Of course not. The top dailies started to bulk up on quality coverage at about the same time they started to bulk up on entertainment and lifestyle coverage—during the 1970s and 1980s, as they cemented their positions as quasi-monopolies and revenues zoomed.

To be sure, some newspapers exercised greater commitment to quality than others, and some continued to pay for quality longer after the big advertising wave receded. But many of our notions of what a quality newspaper ought to contain are based on memories of recent decades, when many newspapers were printing money and had no trouble saying yes to proposals for new foreign bureaus, new national bureaus, new suburban bureaus, and new sections.

There is something arbitrary about the endowment brigade's wish to freeze newspaper newsroom size at its high watermark. There's also something disconcerting about wanting to divorce the newspaper from market pressures. (If I wanted that sort of news product, I'd watch The NewsHour.) Without some market discipline, how will a newspaper know whether it is succeeding or not, an idea Jonathan Weber explored yesterday in The Big Money. And it's not as though endowments are "insulation against hard economic times," either, as Times Executive Editor Bill Keller put it yesterday. "Just ask universities," Keller continued. Blogger Howard Weaver calls foundation fans people "who wish some billionaire would endow newsrooms so they don't have to change."

Even if someone did establish a foundation-funded, nonprofit newsroom as large as the Times' or the Post's, I'd still have misgivings about it. Who would appoint the directors of the foundation? To whom would the foundation be accountable? To whom would the editors and reporters ultimately report—the foundation directors or the readers? Under the current arrangement, you can blame the Graham family if you dislike the Post, the Ochs-Sulzbergers if you're peeved about the Times, Sam Zell if you hate the Los Angeles Times or the Chicago Tribune, or genocidal tyrant Rupert Murdoch if the Wall Street Journal lets you down.

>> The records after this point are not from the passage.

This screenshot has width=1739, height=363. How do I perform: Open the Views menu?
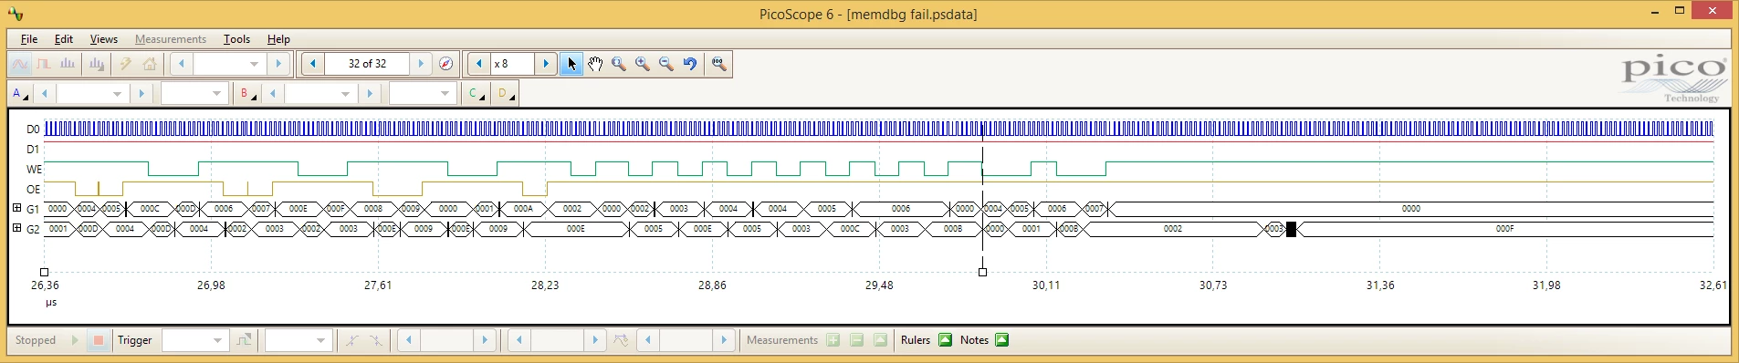coord(103,39)
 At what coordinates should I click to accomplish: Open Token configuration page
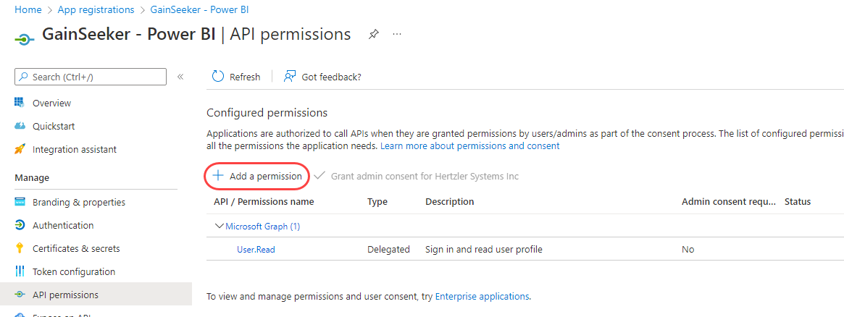click(x=74, y=271)
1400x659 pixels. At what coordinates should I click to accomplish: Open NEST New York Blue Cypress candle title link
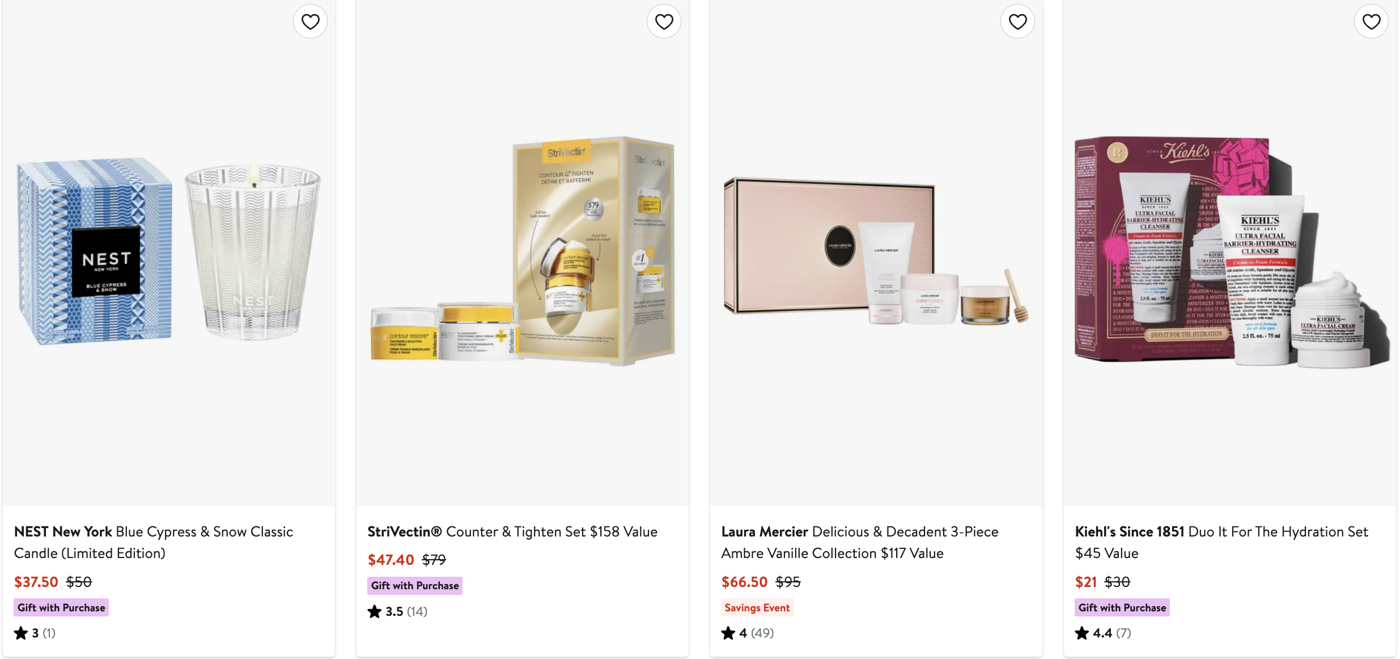154,542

But if the Foundation Times or Foundation Post irks you, whom do you yell at? Let's suppose Coll persuades Warren Buffett, Bill Gates, and others to endow a quality newsroom per his $2 billion plan. I'd trust Coll to run such a foundation and pick directors who in turn would pick the editors who picked the reporters. All would be good for a year or two, but as foundation sleuth Martin Morse Wooster demonstrates in his 2007 book, The Great Philanthropists and the Problem of "Donor Intent," foundations have a tendency to deviate from the principles of their founders. Wooster points to the philanthropic institutions started by John D. Rockefeller, Henry Ford, Andrew Carnegie, John D. MacArthur, and J. Howard Pew as examples of organizations started by conservatives and taken over by liberals. "Why bother to set up a charity if, after you're gone, the people who run the charity with your name ignore your ideas?" Wooster says.

Foundations can evade ideological takeover by setting "term limits" on their operations, spending down their cash, and vanishing, as the John M. Olin Foundation did. But if the point is to stake the Times for perpetuity, the biggest problem will be keeping the foundation hustlers from taking over. In my experience, foundations that fund journalism directly—as opposed to journalistic education—are more interested in promoting what they consider "social justice" than promoting journalism. For them, a newspaper is just a means to an end. For a detailed look at foundations meddling with journalism, see Rick Edmond's timeless white paper from 2001, "How Foundations Use the News Media To Set an Agenda" (PDF).

This is not to say that such nonprofits as ProPublica ("journalism in the public interest"), the Center for Public Integrity ("Investigative Journalism in the Public Interest"), the Center for Independent Media ("independent online news network in the public interest"), the Center for Investigative Reporting ("Journalism dedicated to revealing injustice since 1977"), and others haven't published fine work. I know firsthand from working on the nonprofit magazine Inquiry that nonprofits are capable of creating excellent journalism.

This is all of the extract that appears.